* Zu erledigen
Zähle in den Datensätzen unten die Zeilen, in denen die Zeichenfolge „showing“ vorkommt, und nenne nur die Anzahl.

━━ Vorliegende Datensätze ━━

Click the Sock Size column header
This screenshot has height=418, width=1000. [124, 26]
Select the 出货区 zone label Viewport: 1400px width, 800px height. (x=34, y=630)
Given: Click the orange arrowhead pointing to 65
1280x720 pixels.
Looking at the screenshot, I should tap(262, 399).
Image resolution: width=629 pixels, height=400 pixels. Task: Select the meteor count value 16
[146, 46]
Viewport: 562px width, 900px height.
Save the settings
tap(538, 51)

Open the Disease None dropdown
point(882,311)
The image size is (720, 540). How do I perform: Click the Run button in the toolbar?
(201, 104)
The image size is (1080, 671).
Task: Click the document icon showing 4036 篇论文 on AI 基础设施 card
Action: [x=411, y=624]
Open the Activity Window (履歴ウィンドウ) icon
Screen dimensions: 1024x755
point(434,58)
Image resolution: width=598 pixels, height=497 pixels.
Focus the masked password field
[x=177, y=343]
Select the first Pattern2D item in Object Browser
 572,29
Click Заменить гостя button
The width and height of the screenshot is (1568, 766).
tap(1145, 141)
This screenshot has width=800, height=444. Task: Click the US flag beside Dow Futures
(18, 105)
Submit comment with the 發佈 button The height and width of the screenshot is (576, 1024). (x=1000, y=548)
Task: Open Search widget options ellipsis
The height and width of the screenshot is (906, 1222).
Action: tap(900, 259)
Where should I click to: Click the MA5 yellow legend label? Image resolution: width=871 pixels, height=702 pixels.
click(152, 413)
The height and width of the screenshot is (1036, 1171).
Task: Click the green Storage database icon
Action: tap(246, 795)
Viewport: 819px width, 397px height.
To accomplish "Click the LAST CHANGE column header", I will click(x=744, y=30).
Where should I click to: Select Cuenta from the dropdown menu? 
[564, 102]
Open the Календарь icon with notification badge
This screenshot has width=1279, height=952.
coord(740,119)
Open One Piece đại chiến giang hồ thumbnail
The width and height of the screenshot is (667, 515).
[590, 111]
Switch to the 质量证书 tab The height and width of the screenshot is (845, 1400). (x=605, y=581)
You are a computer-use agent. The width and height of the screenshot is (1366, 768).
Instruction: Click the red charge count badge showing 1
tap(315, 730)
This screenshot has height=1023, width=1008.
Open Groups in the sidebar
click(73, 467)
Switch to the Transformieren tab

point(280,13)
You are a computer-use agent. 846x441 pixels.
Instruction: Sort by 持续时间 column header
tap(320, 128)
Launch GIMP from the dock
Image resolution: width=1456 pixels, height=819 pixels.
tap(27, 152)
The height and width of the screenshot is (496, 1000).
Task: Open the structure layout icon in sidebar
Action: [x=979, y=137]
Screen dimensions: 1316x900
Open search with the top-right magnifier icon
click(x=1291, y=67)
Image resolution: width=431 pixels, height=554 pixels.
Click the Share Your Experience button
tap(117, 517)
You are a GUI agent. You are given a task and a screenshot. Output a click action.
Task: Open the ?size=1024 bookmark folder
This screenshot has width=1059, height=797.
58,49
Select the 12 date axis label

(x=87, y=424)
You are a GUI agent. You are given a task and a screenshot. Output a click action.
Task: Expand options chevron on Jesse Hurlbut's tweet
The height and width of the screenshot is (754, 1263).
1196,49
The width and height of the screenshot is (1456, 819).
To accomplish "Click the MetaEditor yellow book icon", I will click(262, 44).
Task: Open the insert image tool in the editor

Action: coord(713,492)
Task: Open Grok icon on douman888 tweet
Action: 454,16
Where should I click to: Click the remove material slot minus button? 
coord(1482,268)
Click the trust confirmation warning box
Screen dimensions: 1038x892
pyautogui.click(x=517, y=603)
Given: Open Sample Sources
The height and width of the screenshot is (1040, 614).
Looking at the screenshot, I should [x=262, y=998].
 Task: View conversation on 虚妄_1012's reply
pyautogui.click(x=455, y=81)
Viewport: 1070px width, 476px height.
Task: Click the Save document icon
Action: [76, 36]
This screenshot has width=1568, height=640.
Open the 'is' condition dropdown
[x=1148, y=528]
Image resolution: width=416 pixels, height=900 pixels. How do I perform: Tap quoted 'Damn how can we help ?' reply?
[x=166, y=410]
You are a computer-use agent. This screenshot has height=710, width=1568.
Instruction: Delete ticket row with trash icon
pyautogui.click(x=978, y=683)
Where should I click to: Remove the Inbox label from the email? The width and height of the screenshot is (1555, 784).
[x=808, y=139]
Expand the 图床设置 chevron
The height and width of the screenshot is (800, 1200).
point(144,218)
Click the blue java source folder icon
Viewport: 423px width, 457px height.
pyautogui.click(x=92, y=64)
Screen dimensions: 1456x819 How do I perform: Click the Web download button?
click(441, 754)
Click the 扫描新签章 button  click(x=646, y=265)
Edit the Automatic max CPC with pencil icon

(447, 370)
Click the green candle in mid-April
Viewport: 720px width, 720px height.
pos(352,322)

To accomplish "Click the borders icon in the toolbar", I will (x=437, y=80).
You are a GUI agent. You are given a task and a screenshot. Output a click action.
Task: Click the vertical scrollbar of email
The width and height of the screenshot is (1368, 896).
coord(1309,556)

━━━

* Schriftliche Antwort
2